L’umorismo, la delicatezza e la sapienza descrittiva della Zevin rendono questo libro così vero che è come se vivessimo ad Alice Island, come se fossimo parte di quel mondo magico che è la libreria Island Books, definita dal personaggio Amelia Evans.
[…] un luogo sacro. Di fronte a librerie come questa, mi sento di dire con fiducia che il settore librario funzionerà ancora per molto tempo.
A.J.Fikry è il proprietario di una libreria, acquistata da giovane insieme alla moglie, ormai deceduta. Il suo carattere burbero e scostante è solo la fragile maschera di un uomo buono, ferito e che ha solo dimenticato come aprire il proprio (grande) cuore alla vita. Un giorno, una giovane donna abbandona sua figlia nella libreria, insieme a un biglietto:
Questa è Maya. Ha venticinque mesi. È molto intelligente, è eccezionalmente loquace per la sua età, ed è una bambina dolce e buona. Voglio che diventi una lettrice. Voglio che cresca in mezzo ai libri e con persone che si interessano di queste cose. Le voglio un bene immenso, tuttavia non posso più occuparmi di lei. Sul padre non posso contare e la mia famiglia non può aiutarmi. Sono disperata.
La piccola conquista subito il cuore dell’uomo e lo spinge a ricrearsi una vita e mettersi in gioco ma, soprattutto, ad amare di nuovo il suo lavoro. Aiutato anche dall’adorabile commissario Lambiase, dalla cognata Ismay e dall’agente della Knightley Press, Amelia Evans, A.J. e la piccola Maya trasformeranno la libreria Island Books in un posto di luce.
Il romanzo, oltre ad essere scritto (e tradotto) davvero bene, è ricco di riferimenti al mondo librario attuale, descritto con amore e ironia. Chi, tra gli avidi lettori e i professionisti del settore, non ha mai finto di aver letto tutto quello che ci si aspetta da “un vero intenditore”? O di preferire un “polpettone classico” a Harry Potter? Bene, A.J. non è da meno:
Stranamente, A.J. pensa a Proust. Anche se ha sempre sostenuto di aver letto per intero “Alla ricerca del tempo perduto”, in realtà ha letto soltanto il primo volume. È già stata dura leggere quello, e adesso lui pensa: Almeno non sarò costretto a leggere il resto.

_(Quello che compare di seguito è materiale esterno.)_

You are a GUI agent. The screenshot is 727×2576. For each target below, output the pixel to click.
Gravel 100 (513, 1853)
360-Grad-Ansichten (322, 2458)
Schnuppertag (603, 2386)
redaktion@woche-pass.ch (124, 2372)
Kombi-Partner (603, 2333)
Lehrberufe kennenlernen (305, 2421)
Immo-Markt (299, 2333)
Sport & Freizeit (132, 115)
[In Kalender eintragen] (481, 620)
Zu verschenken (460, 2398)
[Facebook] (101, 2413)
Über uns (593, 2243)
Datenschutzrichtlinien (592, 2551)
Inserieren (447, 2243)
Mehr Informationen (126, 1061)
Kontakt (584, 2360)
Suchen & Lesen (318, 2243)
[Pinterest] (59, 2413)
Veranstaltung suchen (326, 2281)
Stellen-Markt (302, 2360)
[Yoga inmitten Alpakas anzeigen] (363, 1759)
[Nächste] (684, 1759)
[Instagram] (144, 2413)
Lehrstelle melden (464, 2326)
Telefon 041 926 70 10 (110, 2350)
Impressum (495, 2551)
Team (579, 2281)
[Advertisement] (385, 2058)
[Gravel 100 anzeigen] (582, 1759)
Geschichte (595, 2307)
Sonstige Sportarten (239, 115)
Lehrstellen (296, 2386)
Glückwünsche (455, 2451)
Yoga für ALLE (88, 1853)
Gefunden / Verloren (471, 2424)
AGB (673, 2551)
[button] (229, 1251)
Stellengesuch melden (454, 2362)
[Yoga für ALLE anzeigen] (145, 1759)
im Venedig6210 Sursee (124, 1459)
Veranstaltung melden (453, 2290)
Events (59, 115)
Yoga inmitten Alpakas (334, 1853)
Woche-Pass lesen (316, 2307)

Il rapporto di A.J. con il digitale, si rivela non solo nel suo sdegno verso gli e-reader, ma anche quando si trova costretto a cercare su Google indicazioni su come prendersi cura di un’infante:
Digita su Google la domanda: Cosa do da mangiare a un bambino di 25 mesi? La risposta che viene fuori è che la maggior parte dei bambini di quell’età dovrebbe essere in grado di mangiare ciò che mangiano i genitori. Google però non sa che quasi tutto quello che mangia A.J. è disgustoso.
La Misura della Felicità è una meravigliosa e toccante lettera d’amore per i libri, per tutti coloro che ogni giorno contribuiscono alla loro esistenza, dagli editori ai librai, perché ogni libro è un mondo che può lasciare un segno nella vita di una persona in innumerevoli modi diversi, a seconda di cosa serve a quella persona in quel momento. Tutti noi possiamo trovare in un libro quello che stiamo cercando: motivazione, conforto, amore, incoraggiamento, coraggio, e chi più ne ha più ne metta.
Nonostante le previsioni di molti sulla “fine dei libri”, mi sento di essere ottimista, come questo libro, perché abbiamo ancora tanto bisogno — forse oggi più che mai — di queste magnifiche porte verso la libertà.